Packets have two possible states with respect to connection tracking:
Untracked packets have not previously passed through the connection
tracker, while tracked packets have previously been through the
connection tracker. For OpenFlow pipeline processing, untracked packets
can become tracked, and they will remain tracked until the end of the
pipeline. Tracked packets cannot become untracked.
Connections can be unknown, uncommitted, or committed. Packets which are
untracked have unknown connection state. To know the connection state,
the packet must become tracked. Uncommitted connections have no
connection state stored about them, so it is only possible for the
connection tracker to identify whether they are a new connection or
whether they are invalid. Committed connections have connection state
stored beyond the lifetime of the packet, which allows later packets in
the same connection to be identified as part of the same established
connection, or related to an existing connection - for instance ICMP
error responses.
The new 'ct' action transitions the packet from "untracked" to
"tracked" by sending this flow through the connection tracker.
The following parameters are supported initally:
- "commit": When commit is executed, the connection moves from
uncommitted state to committed state. This signals that information
about the connection should be stored beyond the lifetime of the
packet within the pipeline. This allows future packets in the same
connection to be recognized as part of the same "established" (est)
connection, as well as identifying packets in the reply (rpl)
direction, or packets related to an existing connection (rel).
- "zone=[u16|NXM]": Perform connection tracking in the zone specified.

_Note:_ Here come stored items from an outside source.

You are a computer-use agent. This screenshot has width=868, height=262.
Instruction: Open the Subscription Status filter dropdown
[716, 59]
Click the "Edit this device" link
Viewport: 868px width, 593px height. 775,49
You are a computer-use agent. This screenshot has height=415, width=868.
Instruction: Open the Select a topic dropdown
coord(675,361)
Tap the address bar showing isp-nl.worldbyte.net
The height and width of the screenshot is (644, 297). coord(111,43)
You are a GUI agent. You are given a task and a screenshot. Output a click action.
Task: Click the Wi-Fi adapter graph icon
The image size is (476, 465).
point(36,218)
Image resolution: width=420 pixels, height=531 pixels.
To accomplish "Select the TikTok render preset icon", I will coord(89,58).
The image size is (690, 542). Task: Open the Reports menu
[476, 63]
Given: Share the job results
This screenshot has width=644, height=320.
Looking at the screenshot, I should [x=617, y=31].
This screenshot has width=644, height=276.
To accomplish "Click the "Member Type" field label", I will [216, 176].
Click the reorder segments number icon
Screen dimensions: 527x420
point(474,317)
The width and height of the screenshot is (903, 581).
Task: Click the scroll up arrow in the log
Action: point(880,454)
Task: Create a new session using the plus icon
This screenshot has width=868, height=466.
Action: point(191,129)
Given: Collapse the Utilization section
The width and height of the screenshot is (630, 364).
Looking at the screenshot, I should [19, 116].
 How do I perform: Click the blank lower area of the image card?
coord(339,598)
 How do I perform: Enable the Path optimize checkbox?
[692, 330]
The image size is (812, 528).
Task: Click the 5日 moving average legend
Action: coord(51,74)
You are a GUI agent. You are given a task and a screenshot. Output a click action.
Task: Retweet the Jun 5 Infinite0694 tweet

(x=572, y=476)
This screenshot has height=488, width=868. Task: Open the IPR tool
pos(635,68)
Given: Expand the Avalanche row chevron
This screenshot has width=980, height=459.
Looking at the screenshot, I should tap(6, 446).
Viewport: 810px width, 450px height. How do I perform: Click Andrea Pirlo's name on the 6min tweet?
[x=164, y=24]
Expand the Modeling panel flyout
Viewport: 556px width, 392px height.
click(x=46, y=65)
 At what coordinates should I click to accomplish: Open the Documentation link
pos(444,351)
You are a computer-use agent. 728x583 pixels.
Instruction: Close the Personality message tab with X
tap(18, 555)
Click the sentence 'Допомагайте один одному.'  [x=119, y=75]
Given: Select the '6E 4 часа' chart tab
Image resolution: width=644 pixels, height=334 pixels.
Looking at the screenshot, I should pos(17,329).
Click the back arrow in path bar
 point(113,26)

Each zone is an independent connection tracking context. When the
"commit" parameter is used, the connection will only be committed in
the specified zone, and not in other zones. This is 0 by default.
- "table=NUMBER": Fork pipeline processing in two. The original instance
of the packet will continue processing the current actions list as an
untracked packet. An additional instance of the packet will be sent to
the connection tracker, which will be re-injected into the OpenFlow
pipeline to resume processing in the specified table, with the
ct_state and other ct match fields set. If the table is not specified,
then the packet is submitted to the connection tracker, but the
pipeline does not fork and the ct match fields are not populated. It
is strongly recommended to specify a table later than the current
table to prevent loops.
When the "table" option is used, the packet that continues processing in
the specified table will have the ct_state populated. The ct_state may
have any of the following flags set:
- Tracked (trk): Connection tracking has occurred.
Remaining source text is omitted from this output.